• **EXERCISE AIM**
Within the data below, find the string "agent" and return each line where it occurs.

━━━ INPUT RECORDS

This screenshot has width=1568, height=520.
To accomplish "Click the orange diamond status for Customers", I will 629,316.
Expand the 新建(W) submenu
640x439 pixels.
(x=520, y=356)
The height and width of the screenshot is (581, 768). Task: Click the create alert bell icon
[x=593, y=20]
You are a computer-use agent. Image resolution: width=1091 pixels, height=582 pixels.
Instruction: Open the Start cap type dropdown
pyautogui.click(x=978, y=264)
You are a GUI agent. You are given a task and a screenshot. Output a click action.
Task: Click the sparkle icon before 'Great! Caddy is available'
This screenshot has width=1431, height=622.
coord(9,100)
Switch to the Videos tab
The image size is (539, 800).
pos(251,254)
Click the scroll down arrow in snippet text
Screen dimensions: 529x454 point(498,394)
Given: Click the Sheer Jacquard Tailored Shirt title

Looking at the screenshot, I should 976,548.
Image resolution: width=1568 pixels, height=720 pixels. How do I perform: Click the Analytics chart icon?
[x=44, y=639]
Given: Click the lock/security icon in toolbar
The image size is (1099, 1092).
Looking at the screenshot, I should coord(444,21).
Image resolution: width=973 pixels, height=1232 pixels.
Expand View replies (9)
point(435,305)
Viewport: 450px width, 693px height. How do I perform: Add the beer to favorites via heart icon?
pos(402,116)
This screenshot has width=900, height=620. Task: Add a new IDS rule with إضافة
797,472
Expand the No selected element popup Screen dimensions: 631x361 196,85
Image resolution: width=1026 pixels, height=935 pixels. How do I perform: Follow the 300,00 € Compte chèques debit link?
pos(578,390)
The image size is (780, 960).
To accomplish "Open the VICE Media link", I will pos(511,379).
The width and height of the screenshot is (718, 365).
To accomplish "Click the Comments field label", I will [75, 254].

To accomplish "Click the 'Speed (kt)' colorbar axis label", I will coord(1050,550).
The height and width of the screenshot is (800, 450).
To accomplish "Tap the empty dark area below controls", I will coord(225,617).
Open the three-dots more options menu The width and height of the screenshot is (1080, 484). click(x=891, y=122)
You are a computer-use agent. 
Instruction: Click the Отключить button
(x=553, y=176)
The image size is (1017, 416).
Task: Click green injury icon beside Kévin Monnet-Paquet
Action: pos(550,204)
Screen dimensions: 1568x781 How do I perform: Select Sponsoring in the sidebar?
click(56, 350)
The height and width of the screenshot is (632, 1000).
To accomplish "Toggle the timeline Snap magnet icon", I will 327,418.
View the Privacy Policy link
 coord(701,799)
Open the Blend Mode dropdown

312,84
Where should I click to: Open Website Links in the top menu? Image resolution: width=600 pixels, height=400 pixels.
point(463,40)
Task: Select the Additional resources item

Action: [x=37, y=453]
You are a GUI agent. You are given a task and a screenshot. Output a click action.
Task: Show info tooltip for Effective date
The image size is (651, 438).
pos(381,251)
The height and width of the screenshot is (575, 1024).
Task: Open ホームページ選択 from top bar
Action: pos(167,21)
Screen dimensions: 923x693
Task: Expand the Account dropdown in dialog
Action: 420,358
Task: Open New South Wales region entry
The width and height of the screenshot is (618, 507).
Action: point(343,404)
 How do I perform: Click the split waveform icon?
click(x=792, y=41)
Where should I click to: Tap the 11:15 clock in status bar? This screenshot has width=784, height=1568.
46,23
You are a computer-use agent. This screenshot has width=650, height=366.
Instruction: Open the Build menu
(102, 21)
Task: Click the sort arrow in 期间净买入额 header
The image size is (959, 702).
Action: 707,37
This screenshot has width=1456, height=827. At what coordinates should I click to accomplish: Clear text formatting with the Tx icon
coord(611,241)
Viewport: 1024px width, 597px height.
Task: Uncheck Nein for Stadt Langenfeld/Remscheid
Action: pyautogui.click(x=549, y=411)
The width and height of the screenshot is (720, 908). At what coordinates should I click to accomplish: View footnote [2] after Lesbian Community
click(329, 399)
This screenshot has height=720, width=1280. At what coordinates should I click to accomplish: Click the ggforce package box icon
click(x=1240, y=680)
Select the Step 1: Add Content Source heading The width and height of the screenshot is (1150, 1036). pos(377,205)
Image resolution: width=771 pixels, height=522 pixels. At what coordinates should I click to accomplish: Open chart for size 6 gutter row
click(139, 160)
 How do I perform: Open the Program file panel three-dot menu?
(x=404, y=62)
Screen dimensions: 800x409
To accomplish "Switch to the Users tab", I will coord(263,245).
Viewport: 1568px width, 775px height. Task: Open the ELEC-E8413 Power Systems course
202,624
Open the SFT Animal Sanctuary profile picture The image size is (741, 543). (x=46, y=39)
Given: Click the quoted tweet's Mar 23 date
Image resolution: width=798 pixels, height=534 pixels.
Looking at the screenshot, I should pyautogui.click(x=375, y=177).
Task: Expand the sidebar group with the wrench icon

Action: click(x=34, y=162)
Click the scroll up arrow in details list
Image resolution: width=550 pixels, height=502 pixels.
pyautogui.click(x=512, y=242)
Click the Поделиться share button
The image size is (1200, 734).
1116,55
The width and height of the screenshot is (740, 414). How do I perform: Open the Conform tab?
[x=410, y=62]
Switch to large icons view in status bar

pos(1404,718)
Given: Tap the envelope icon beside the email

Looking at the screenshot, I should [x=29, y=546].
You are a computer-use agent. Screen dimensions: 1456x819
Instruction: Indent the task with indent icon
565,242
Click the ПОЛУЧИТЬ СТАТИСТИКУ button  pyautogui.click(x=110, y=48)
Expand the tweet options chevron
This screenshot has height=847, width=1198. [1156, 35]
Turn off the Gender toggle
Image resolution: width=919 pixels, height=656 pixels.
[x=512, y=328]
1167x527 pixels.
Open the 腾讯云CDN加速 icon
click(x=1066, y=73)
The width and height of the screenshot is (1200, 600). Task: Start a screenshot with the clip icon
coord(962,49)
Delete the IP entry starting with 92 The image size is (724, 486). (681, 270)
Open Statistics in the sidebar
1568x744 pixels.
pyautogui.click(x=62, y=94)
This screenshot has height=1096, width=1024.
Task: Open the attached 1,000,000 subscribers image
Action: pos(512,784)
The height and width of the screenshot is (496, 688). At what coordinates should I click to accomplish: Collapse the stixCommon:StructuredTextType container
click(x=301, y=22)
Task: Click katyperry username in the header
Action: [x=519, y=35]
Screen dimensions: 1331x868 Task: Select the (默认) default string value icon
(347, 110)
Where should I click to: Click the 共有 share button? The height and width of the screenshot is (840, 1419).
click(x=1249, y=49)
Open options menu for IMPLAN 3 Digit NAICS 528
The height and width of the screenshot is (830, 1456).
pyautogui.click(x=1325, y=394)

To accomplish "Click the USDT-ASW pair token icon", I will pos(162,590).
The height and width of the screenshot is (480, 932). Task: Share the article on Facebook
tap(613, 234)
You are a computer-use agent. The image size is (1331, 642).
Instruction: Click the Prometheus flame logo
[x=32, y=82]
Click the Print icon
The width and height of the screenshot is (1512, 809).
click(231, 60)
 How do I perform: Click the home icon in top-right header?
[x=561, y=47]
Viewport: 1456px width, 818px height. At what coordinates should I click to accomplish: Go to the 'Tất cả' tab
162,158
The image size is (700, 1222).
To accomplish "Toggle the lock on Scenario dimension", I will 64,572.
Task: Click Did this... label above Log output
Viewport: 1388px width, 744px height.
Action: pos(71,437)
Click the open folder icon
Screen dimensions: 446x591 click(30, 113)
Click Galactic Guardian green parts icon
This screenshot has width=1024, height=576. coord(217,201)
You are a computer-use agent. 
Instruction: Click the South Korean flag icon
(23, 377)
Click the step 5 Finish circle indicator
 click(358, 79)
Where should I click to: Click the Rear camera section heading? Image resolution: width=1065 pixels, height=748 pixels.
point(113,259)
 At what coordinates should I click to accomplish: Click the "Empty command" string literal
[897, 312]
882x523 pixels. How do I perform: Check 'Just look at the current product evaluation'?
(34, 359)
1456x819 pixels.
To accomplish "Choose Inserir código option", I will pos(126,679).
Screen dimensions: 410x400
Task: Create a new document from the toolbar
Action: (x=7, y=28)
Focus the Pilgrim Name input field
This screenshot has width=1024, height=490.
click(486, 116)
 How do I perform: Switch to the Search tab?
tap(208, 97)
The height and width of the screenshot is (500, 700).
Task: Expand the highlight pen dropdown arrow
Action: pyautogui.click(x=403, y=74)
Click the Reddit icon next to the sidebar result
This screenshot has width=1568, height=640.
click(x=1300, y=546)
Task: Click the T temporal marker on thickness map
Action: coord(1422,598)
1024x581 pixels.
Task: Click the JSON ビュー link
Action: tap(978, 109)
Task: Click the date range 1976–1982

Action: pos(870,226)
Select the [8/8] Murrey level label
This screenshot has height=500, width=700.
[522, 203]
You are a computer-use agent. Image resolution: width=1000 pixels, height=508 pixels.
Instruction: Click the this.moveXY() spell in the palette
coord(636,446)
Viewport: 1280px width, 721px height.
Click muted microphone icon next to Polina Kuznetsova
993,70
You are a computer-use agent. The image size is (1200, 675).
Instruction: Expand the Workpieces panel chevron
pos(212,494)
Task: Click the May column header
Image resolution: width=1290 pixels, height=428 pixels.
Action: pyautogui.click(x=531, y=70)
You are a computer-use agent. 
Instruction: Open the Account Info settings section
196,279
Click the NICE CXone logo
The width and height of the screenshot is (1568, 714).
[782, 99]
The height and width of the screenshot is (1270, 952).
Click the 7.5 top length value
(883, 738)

━━━━━━

• **REPLY TO THE TASK**
You are a computer-use agent. Image resolution: width=1091 pixels, height=582 pixels.
You are a GUI agent. You are given a task and a screenshot. Output a click action.
You are a computer-use agent. 
You are a GUI agent. You are given a task and a screenshot. Output a click action.
You are a computer-use agent. This screenshot has width=650, height=366.
You are a computer-use agent. Screen dimensions: 1456x819
You are a computer-use agent. The image size is (1331, 642).
You are a computer-use agent. 
You are a computer-use agent. Image resolution: width=1000 pixels, height=508 pixels.
You are a computer-use agent. The image size is (1200, 675).
You are a computer-use agent. 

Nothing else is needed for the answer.